Pressing any of four buttons (<, >, +, -), you get into the typical onscreen menu of NEC/Mitsubishi monitors that allows setting any parameter up. The menu isn’t very user-friendly and does not differ from the menu of many other NEC/Mitsubishi monitors of that generation (it looks much different in newer models, like in the above-described NEC LCD2170NX).
But the UX21LCD differs fundamentally from many other monitors in having a second menu which can be accessed by powering the monitor off with the Power button and then turning it on again with the Select button depressed.
This enhanced menu looks even less appealing than the main one, but it offers you the opportunity to fine-tune an astonishing number of parameters. Besides items you can find in the main menu, it offers:
- Manual or automatic setup of the level of black
- Signal distortion compensation setup if a long cable or an analog connection is in use; this setup is performed for each of the three basic colors independently
- Video-amplifier bandwidth selection (this option can also be useful if you use different cables)
- Switching between auto-adjustment modes
- Choosing a gamma compensation curve (I’ll talk about this option shortly)
Of course, you can also use the enclosed NaviSet utility to control the monitor. This program offers some highly interesting options, too, like color temperature adjustment from 3000K to 9600K stepping 100K or color reproduction adjustment by six coordinates.
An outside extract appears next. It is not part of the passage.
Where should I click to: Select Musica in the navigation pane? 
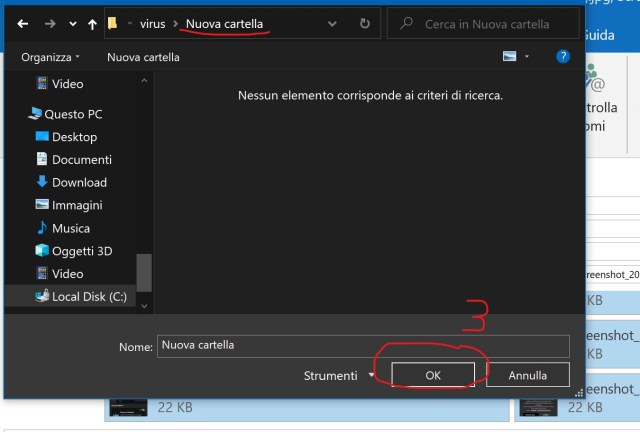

Separately from NaviSet, you receive the GammaComp utility that communicates with the monitor across the DDC/CI interface and allows you to set up the gamma compensation curve (it is much easier than doing the same from the monitor’s enhanced menu). Unfortunately, GammaComp refused to work on my system with the UX21LCD saying DDC/CI wasn’t supported (on digital connection) or that there were no supported monitors (on analog connection). So, the next screenshot was taken on the NEC LCD1980SX. The interface and functionality of the utility remains the same on the UX21LCD:
That is, GammaComp allows you to select a standard gamma curve (with an exponent from 0.7 to 4.4), an S-shaped DICOM curve (Digital Imaging and Communications in Medicine; it is used in medical imaging), or to set up your own custom curve. In the latter case you can choose the points for each of the three basic colors manually – GammaComp cannot work with a hardware calibrator.